Gil Hodges hit 19 sacrifice flies in 1954, and this total remains the record for SF in a single season. The American League record is 17, set by switch hitter Roy White of the Yankees in 1971. Reggie Smith hit 13 SF while playing for the Dodgers in 1978. This is the NL record for switch hitters. Willie Montanez's league leading total of 13 SF in 1971 set both the major league record for rookie batters and the National League standard for left-handed hitters. Leo Posada set the American League record for rookies when he tied for the league lead with 12 SF in 1961.

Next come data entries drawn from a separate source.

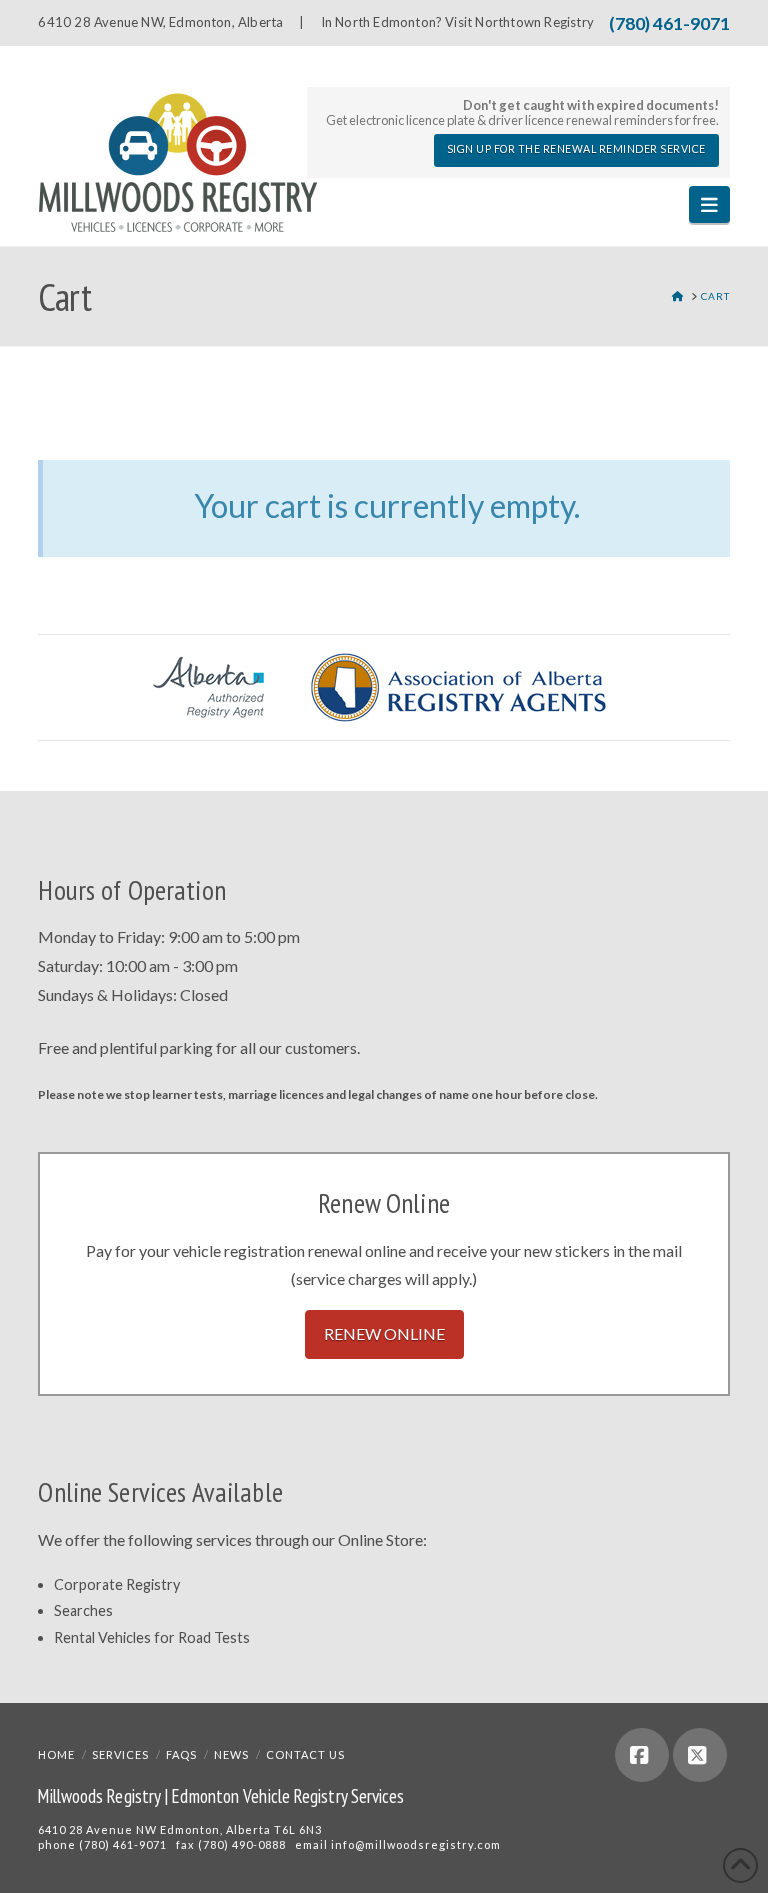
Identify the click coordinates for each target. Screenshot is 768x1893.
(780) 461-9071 (669, 23)
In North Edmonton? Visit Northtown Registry (457, 22)
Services (120, 1754)
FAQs (181, 1754)
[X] (700, 1755)
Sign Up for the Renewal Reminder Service (576, 149)
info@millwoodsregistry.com (416, 1844)
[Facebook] (642, 1755)
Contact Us (305, 1754)
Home (56, 1754)
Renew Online (384, 1333)
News (231, 1754)
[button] (709, 204)
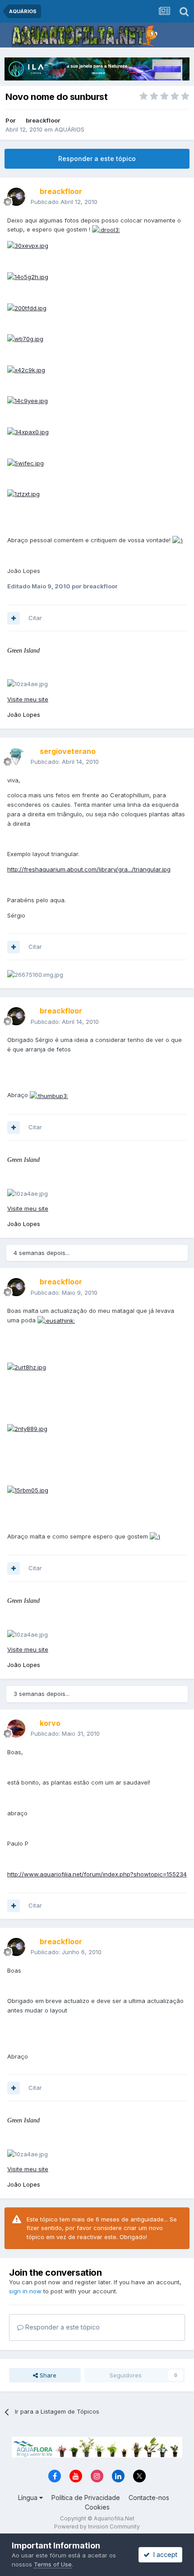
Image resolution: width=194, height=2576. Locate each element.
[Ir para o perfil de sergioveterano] (16, 757)
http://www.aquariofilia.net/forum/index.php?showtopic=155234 (97, 1874)
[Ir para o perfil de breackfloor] (16, 197)
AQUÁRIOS (69, 129)
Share (47, 2375)
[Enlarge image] (106, 229)
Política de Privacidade (85, 2497)
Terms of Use (53, 2564)
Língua (28, 2497)
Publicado (64, 201)
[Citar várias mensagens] (13, 618)
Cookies (97, 2507)
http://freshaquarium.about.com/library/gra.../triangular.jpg (89, 869)
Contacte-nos (149, 2497)
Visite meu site (27, 699)
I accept (163, 2554)
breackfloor (43, 120)
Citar (35, 617)
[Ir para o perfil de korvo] (16, 1728)
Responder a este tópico (97, 158)
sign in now (25, 2291)
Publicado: (65, 761)
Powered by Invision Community (97, 2526)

Among pitchers, Bob Gibson of the St. Louis Cardinals had 18 sacrifice flies during his career, which is a record for hurlers. Warren Spahn had 14, although the sacrifice fly rule was not in effect during the first nine seasons of his career.
Amos Otis hits sacrifice flies most frequently, averaging one every 85 plate appearances. His lifetime batting average would be four points lower if it were not for the SF rule. Pete Rose, who only averages one SF for every 216 trips to the plate, would only lose between one and two points from his average. Rose went through the entire 1973 season, 752 plate appearances, without hitting a SF, which is a record. Hank Aaron would have hit .302 without the SF rule; Willie Mays would have a lifetime batting pct. of .299 without it.
Lou Brock hit only 46 SF despite his 11,240 plate appearances; his opportunities were undoubtedly restricted because he was usually a leadoff hitter. Maury Wills had only 29 SF in 8306 plate appearances; Ron Hunt had only 22 in 6158 plate appearances; and Don Blasingame had only 13 sacrifice flies in 5938 trips to the plate. Pitcher Larry Jackson was never credited with a sacrifice fly. He had 1192 plate appearances during his 14-year career.
The fourth table accompanying this article details the records of the pitchers who have faced the most batters since 1954. All of the listed hurlers spent or have spent most of their careers as starting pitchers. The pitchers are rated according to batters faced divided by sacrifice flies yielded. The author is indebted to Pete Palmer, who separated sacrifice bunts from sacrifice flies yielded for pitchers in the American League in 1954. These totals were lumped together in the official averages.
Sandy Koufax gave up SF least frequently among the listed pitchers. Whitey Ford has the best record for AL southpaws, and for pitchers who faced at least 10,000 batters. Phil Niekro has the best record among right-handed pitchers; Jim Palmer, while 12th on the list, has the best record for AL righthanders.
Billy Pierce, who faced 8648 batters after the reinstituting of the SF rule, yielded only 25 SF during his career, including four in 1954. This works out to a ratio of 346 BFP per SF, like Koufax and Ford, Pierce was a left-handed pitcher.
Phil Niekro, who faced 1143 batters in 284 innings in 1969, set the major league records for BFP and IP in a season without yielding a sacrifice fly. The Atlanta pitcher topped the totals achieved by Cleveland right-hander Luis Tiant in 1968. Tiant pitched 258 innings, facing 987 batters, without giving up a SF.
The scoring sacrifice fly rule has remained unaltered now for 27 consecutive seasons. While it may be questioned why a bunt must merely advance a runner, and a fly must score a runner, to be recorded as a sacrifice, there does not seem much agitation to apply consistency to the sacrifice rule by restoring the SF rule in effect from 1926 to 1930. For that matter, ground balls hit behind baserunners (Jim Gilliam was noted for this) are not recorded as sacrifices either. The sacrifice rule is uneven. Unless batting averages undergo a dramatic rise, however, the SF rule, imperfect as it is, will probably remain on the books.